◆ **Collected data**:
....

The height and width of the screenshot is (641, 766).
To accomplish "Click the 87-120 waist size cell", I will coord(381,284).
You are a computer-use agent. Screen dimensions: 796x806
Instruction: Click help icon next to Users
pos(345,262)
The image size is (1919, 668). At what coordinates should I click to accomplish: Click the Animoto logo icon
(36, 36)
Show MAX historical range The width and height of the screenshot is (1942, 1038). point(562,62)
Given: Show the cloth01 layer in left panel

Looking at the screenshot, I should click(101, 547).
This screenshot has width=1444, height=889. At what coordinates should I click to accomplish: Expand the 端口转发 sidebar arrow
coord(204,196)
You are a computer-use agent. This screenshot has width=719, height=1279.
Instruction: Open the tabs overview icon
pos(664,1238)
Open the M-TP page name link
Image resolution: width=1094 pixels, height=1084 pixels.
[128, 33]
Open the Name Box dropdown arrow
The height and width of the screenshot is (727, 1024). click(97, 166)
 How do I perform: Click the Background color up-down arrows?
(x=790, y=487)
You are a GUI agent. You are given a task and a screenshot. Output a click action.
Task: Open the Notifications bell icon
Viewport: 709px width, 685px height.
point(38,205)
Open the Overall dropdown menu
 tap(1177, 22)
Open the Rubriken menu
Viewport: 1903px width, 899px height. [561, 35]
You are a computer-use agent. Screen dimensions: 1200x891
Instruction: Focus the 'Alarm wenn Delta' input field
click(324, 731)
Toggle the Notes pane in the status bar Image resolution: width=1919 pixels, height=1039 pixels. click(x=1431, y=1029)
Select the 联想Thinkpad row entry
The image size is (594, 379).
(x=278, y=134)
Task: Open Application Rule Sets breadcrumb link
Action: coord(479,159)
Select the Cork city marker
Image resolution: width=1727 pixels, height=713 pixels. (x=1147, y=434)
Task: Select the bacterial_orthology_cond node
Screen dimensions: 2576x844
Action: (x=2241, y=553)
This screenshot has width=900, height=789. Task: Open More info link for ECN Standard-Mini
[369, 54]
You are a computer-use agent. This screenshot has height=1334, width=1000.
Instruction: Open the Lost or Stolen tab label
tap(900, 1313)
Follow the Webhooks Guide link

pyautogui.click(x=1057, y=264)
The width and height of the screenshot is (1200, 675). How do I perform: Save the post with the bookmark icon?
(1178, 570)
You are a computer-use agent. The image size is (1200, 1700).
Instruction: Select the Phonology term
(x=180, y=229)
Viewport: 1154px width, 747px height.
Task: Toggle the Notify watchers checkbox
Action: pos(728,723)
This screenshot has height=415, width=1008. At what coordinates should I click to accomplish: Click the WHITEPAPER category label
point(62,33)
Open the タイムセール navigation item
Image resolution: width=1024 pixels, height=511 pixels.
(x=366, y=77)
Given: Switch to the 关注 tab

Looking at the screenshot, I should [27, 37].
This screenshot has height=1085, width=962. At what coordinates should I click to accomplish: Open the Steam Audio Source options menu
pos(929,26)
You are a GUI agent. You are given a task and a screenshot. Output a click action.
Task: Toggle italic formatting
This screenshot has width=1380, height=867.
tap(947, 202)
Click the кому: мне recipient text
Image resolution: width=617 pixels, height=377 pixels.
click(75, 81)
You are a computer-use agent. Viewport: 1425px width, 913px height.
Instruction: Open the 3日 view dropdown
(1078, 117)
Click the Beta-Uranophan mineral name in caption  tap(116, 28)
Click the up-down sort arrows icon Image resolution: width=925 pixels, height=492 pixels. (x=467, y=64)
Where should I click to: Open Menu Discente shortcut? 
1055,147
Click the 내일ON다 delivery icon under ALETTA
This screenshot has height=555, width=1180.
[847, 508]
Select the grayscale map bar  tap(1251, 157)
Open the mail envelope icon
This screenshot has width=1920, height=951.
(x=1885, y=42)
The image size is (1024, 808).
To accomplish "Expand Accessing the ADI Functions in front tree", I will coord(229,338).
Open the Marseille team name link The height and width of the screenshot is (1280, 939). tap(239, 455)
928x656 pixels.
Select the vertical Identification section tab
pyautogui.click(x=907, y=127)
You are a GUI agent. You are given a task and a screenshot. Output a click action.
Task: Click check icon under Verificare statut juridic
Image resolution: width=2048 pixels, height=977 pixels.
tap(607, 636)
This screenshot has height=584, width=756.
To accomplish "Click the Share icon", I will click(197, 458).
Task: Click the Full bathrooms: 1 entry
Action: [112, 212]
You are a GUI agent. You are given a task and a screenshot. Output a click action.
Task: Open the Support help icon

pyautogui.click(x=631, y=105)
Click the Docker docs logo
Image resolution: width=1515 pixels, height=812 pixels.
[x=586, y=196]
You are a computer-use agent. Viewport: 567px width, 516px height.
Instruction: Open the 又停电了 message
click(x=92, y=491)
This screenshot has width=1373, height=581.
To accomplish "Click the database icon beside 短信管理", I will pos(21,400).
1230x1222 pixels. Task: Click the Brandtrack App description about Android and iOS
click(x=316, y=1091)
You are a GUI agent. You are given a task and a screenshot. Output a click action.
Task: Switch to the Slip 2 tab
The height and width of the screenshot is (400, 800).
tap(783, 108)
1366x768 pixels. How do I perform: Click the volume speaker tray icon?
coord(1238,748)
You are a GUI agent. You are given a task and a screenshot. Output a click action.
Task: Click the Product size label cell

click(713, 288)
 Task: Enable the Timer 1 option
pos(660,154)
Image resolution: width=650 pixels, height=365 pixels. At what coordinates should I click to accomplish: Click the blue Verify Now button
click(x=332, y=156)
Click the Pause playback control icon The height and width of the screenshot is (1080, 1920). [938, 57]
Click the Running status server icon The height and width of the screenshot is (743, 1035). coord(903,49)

....

◆ **What you need to do**: For the lines above, output exactly those from the line containing "Instruction: Select the Phonology term" through the line containing "Click the кому: мне recipient text", and skip the others.

◆ **Response to the task**:
Instruction: Select the Phonology term
(x=180, y=229)
Viewport: 1154px width, 747px height.
Task: Toggle the Notify watchers checkbox
Action: pos(728,723)
This screenshot has height=415, width=1008. At what coordinates should I click to accomplish: Click the WHITEPAPER category label
point(62,33)
Open the タイムセール navigation item
Image resolution: width=1024 pixels, height=511 pixels.
(x=366, y=77)
Given: Switch to the 关注 tab

Looking at the screenshot, I should [27, 37].
This screenshot has height=1085, width=962. At what coordinates should I click to accomplish: Open the Steam Audio Source options menu
pos(929,26)
You are a GUI agent. You are given a task and a screenshot. Output a click action.
Task: Toggle italic formatting
This screenshot has width=1380, height=867.
tap(947, 202)
Click the кому: мне recipient text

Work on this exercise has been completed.